__Source document__:

When your mixture hits 180 degrees, remove it from the heat and pour it through a strainer into a separate bowl.  Now dump in the chocolate and continue to whisk until all of the chocolate is melted, leaving you with smooth, velvety perfection.

Now, if you want to get fancy,  dump that velvety perfection into your food processor and process for about a minute.  This tip comes from Dorrie Greenspan, and results in a silkier, slightly airier pudding (i.e., more perfect than before).  We thought this step made the texture a bit closer to mousse (not as airy as mousse, but silky like mousse), which we were very happy to discover.

Pour the pudding directly from the food processor into small bowls or ramekins.  Be timid with the portions – this stuff is rich!

__Dataset extract__:
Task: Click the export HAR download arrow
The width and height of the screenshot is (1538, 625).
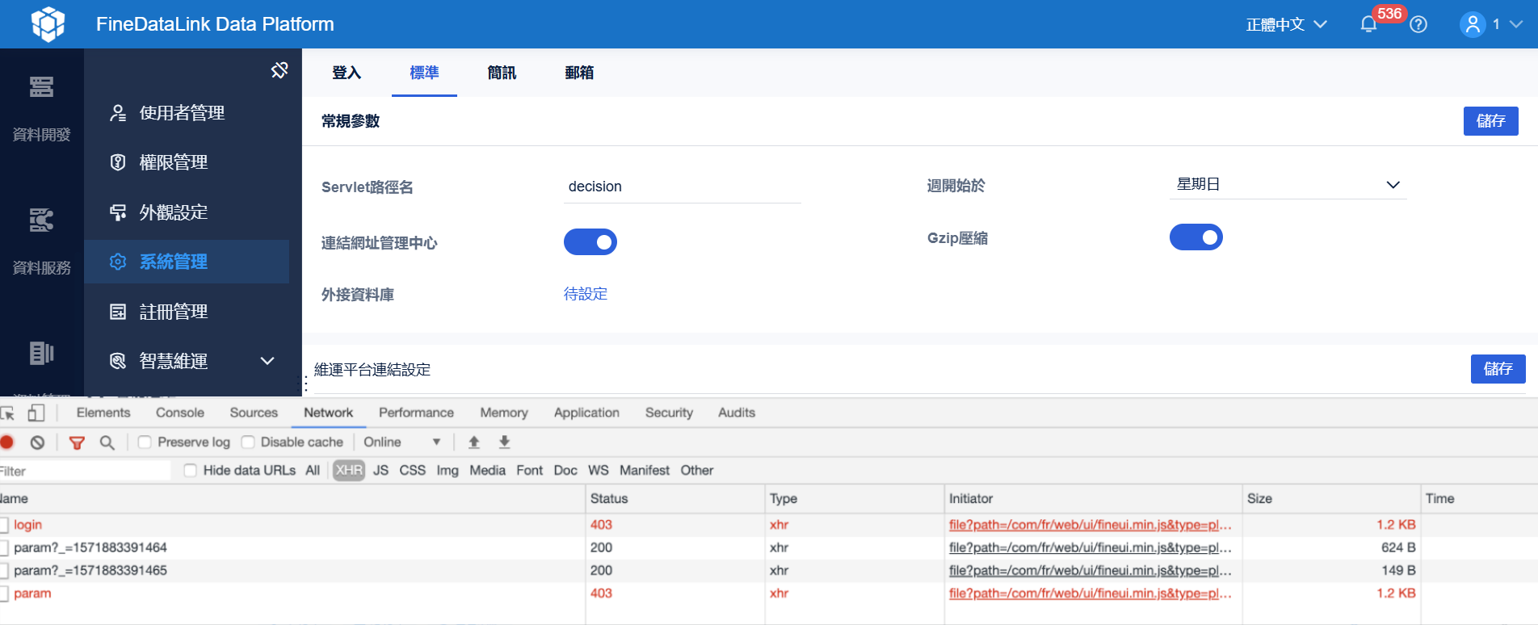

__Task__: In two sentences, summarize the chocolate pudding instructions above.

__Worked solution__: At 180 degrees, the mixture is taken off the heat and strained into a separate bowl, and the chocolate is whisked in until fully melted and smooth. An optional minute in the food processor, a tip from Dorrie Greenspan, gives a silkier, slightly airier, mousse-like texture before the pudding is poured into small bowls or ramekins in modest portions because it is rich.